Saved entries:
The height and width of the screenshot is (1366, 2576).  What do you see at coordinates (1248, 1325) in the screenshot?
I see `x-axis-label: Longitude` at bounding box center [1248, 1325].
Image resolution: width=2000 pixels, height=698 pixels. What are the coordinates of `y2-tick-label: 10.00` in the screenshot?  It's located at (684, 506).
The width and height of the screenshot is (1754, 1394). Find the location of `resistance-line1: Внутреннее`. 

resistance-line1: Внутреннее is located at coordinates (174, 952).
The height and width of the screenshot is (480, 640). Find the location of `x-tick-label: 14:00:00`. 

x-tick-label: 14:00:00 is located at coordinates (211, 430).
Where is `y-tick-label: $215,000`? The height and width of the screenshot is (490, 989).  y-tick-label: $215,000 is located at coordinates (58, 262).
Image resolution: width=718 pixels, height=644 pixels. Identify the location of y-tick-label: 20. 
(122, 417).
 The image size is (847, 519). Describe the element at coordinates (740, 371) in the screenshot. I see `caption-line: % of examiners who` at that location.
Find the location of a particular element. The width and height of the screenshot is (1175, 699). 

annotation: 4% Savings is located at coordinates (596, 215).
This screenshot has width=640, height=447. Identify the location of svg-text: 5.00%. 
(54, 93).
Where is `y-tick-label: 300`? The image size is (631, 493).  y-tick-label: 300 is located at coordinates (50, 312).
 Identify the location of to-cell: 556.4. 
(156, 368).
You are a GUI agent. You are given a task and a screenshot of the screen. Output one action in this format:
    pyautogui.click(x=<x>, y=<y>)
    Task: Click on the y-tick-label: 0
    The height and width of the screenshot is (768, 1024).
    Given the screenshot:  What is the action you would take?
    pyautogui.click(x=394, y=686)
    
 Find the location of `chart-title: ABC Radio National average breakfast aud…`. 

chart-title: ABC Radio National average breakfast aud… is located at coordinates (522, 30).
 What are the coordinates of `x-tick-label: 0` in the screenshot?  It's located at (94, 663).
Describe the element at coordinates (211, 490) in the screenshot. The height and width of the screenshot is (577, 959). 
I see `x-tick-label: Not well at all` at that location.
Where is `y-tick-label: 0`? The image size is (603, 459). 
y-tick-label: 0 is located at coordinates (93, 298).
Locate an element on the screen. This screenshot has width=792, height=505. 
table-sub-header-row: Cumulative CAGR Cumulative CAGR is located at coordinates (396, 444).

EXERCISE INSTRUCTIONS: Change "Identify the location of" to "Find the position of" everywhere in the items above and leave all other wording as it is.

OUTPUT FOR THIS EXERCISE:
The height and width of the screenshot is (1366, 2576).  What do you see at coordinates (1248, 1325) in the screenshot?
I see `x-axis-label: Longitude` at bounding box center [1248, 1325].
Image resolution: width=2000 pixels, height=698 pixels. What are the coordinates of `y2-tick-label: 10.00` in the screenshot?  It's located at (684, 506).
The width and height of the screenshot is (1754, 1394). Find the location of `resistance-line1: Внутреннее`. 

resistance-line1: Внутреннее is located at coordinates (174, 952).
The height and width of the screenshot is (480, 640). Find the location of `x-tick-label: 14:00:00`. 

x-tick-label: 14:00:00 is located at coordinates (211, 430).
Where is `y-tick-label: $215,000`? The height and width of the screenshot is (490, 989).  y-tick-label: $215,000 is located at coordinates (58, 262).
Image resolution: width=718 pixels, height=644 pixels. Find the position of y-tick-label: 20. 
(122, 417).
 The image size is (847, 519). Describe the element at coordinates (740, 371) in the screenshot. I see `caption-line: % of examiners who` at that location.
Find the location of a particular element. The width and height of the screenshot is (1175, 699). 

annotation: 4% Savings is located at coordinates (596, 215).
This screenshot has width=640, height=447. Find the position of svg-text: 5.00%. 
(54, 93).
Where is `y-tick-label: 300`? The image size is (631, 493).  y-tick-label: 300 is located at coordinates (50, 312).
 Find the position of to-cell: 556.4. 
(156, 368).
You are a GUI agent. You are given a task and a screenshot of the screen. Output one action in this format:
    pyautogui.click(x=<x>, y=<y>)
    Task: Click on the y-tick-label: 0
    The height and width of the screenshot is (768, 1024).
    Given the screenshot:  What is the action you would take?
    pyautogui.click(x=394, y=686)
    
 Find the location of `chart-title: ABC Radio National average breakfast aud…`. 

chart-title: ABC Radio National average breakfast aud… is located at coordinates (522, 30).
 What are the coordinates of `x-tick-label: 0` in the screenshot?  It's located at (94, 663).
Describe the element at coordinates (211, 490) in the screenshot. The height and width of the screenshot is (577, 959). 
I see `x-tick-label: Not well at all` at that location.
Where is `y-tick-label: 0`? The image size is (603, 459). 
y-tick-label: 0 is located at coordinates (93, 298).
Locate an element on the screen. This screenshot has width=792, height=505. 
table-sub-header-row: Cumulative CAGR Cumulative CAGR is located at coordinates (396, 444).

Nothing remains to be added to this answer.